I haven't actually tried to move the data into a running game... I'd like to but I feel like I'm going to put it off indefinitely :-/
The "interface" can vary. For example, you can give it a bunch of SQL DDL definitions with descriptive table and field names and tell it that it can query that database as needed. When it works, it can get really impressive - I've seen it do inner queries and joins, and it routinely uses ORDER BY and LIMIT. But then sometimes it just mixes up fields from different tables even in very simple queries (although if you respond with "ERROR: no such field" etc, it can usually self-correct), and it can sometimes interpret the results in creative ways. The approach where it has to query for stuff one by one in a simple well-defined format is much more reliable.

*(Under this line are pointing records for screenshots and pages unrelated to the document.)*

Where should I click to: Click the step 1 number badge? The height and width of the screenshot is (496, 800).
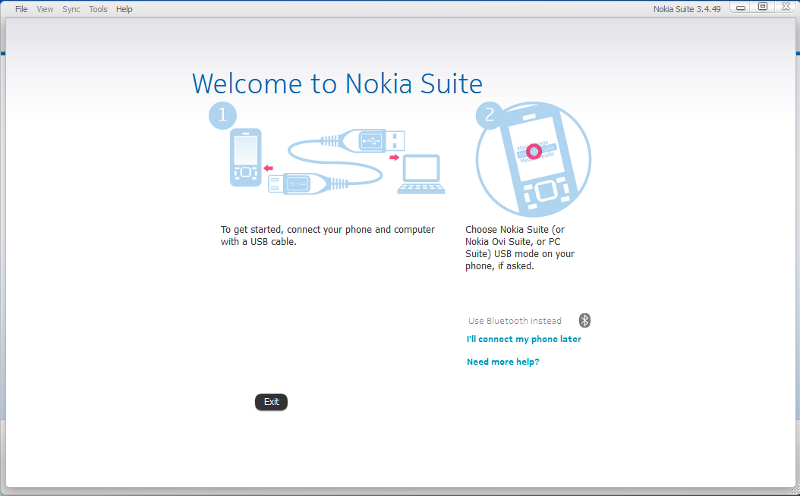[x=221, y=115]
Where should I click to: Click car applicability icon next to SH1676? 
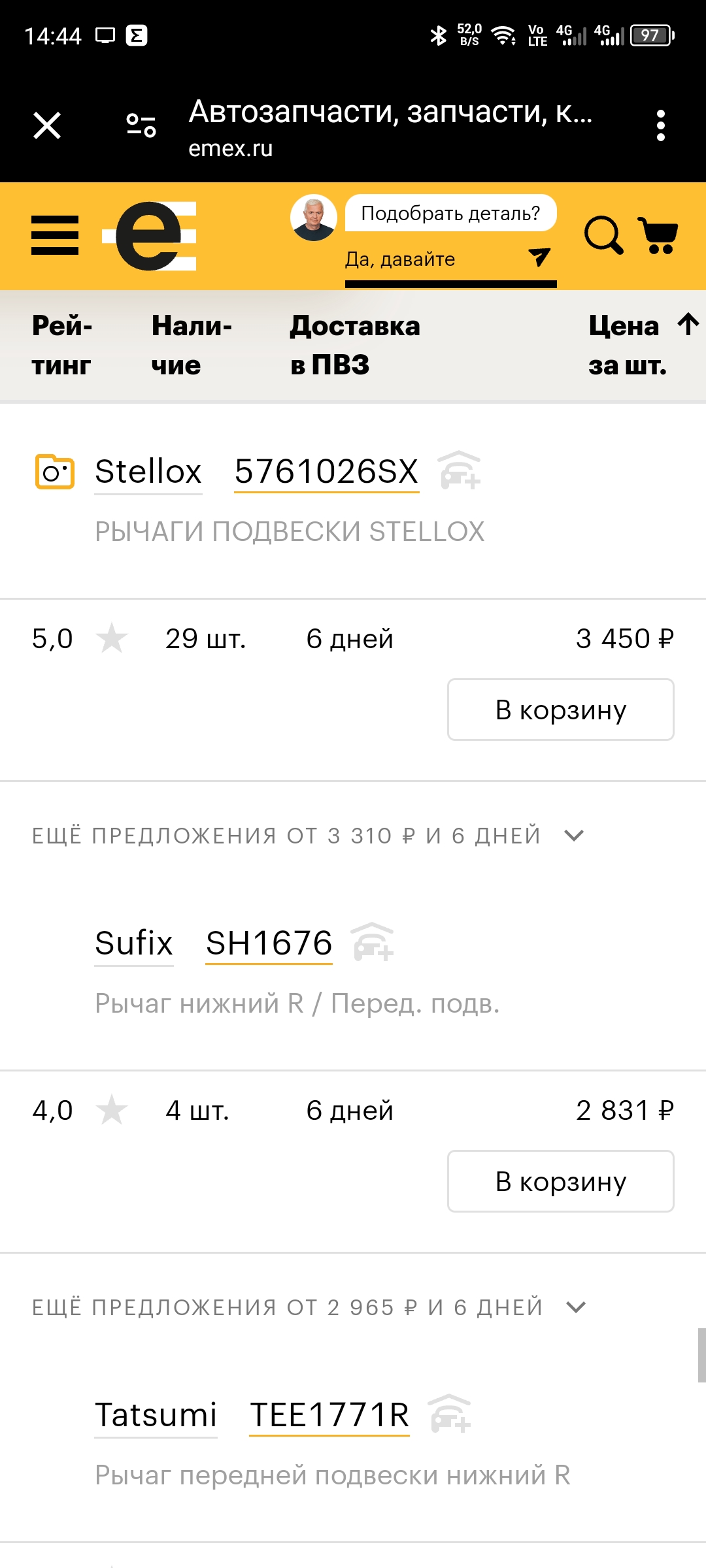(373, 942)
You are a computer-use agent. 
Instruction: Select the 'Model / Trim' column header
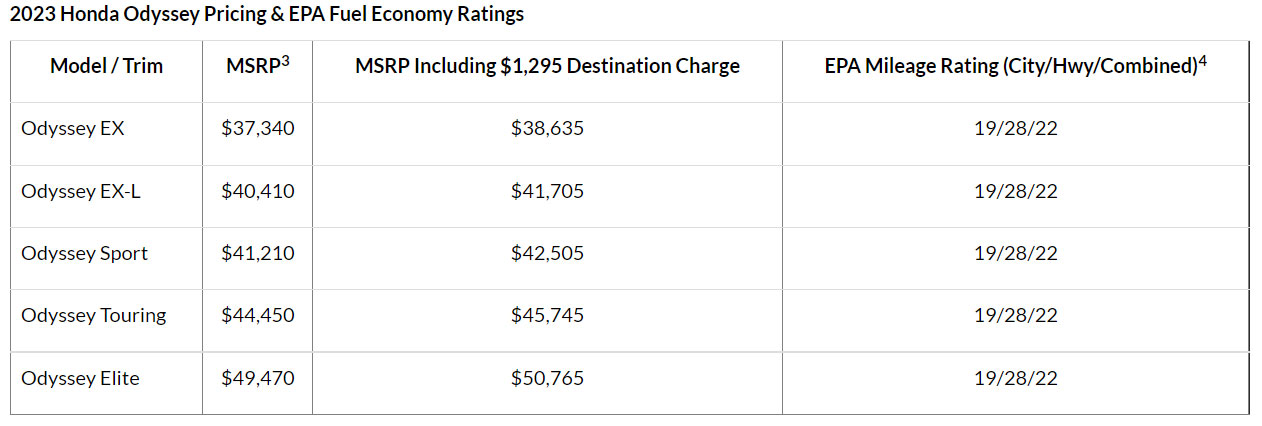106,66
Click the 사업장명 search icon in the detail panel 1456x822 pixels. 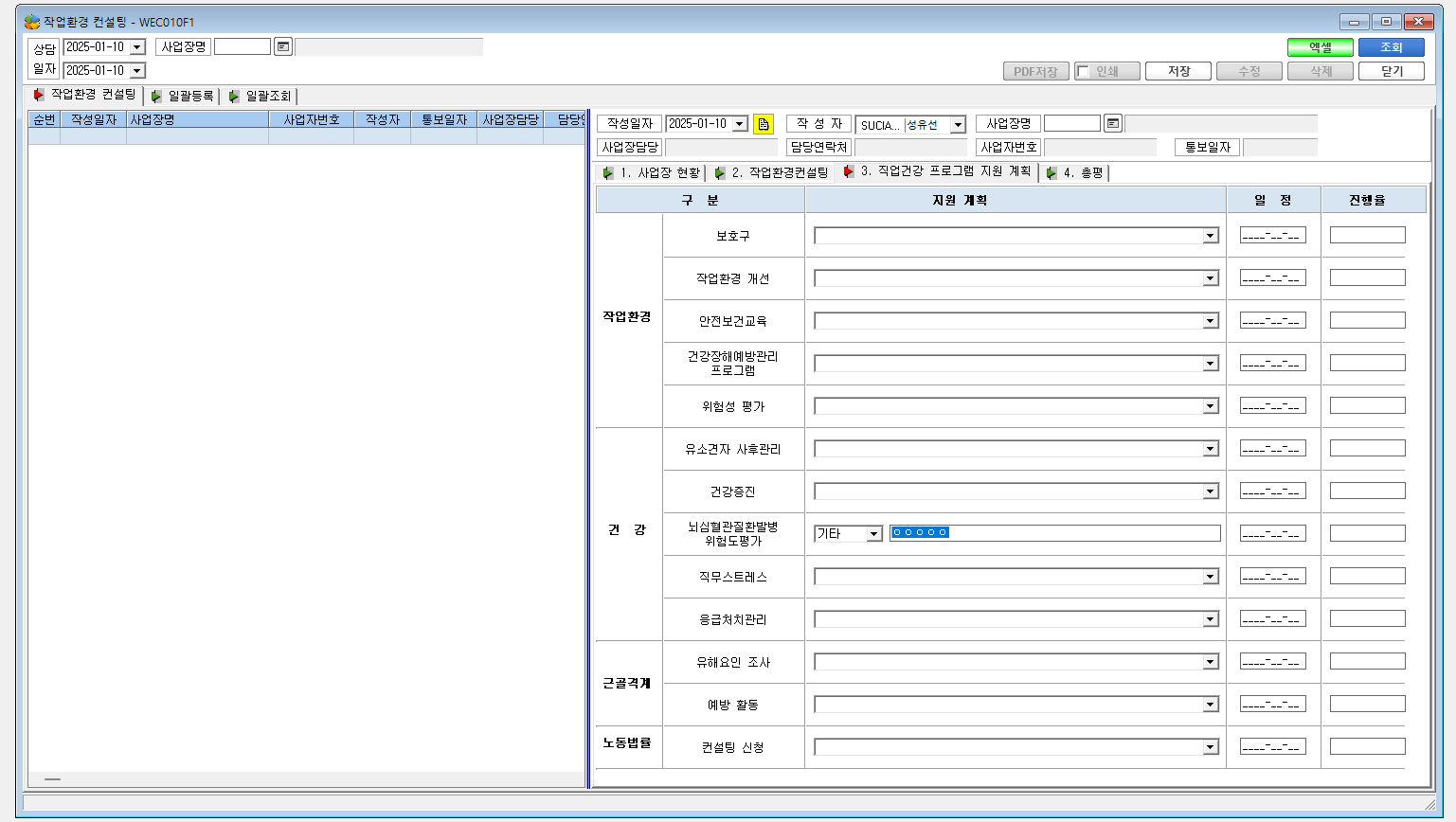(1113, 124)
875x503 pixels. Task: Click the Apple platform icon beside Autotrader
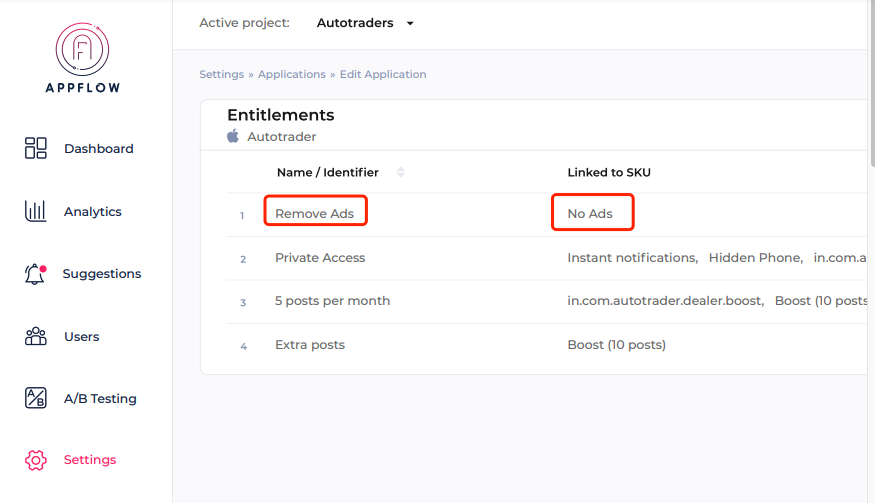[233, 136]
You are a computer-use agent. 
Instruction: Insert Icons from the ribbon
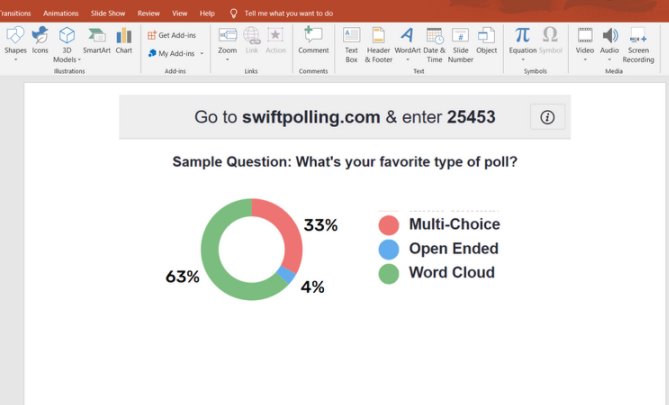(40, 41)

There are lots of online emulators for old computers https://www.livingcomputers.org/Online-Resources/Online-Emul...
Well the real next best thing is buying and using actual old computers.
(never did save up enough to buy wings, though)
Especially on Windows you'd be better off using PuTTY or TinTin++ to connect, since Microsoft's telnet is pretty much broken:
It's still the game I play the most, and for the hardcore it's easy to run the client in tmux on a VPS and be active constantly, all day, every day, from phone or bigger computer.
MUDs were my first exposure to a C-like language (LPC) and are where I learned to program to a reasonable standard. I still remember a CS major helping me learn recursion when I was still in high school.
Anyway, I loved playing the Dune MUD in 1997-1998 in my first years at university.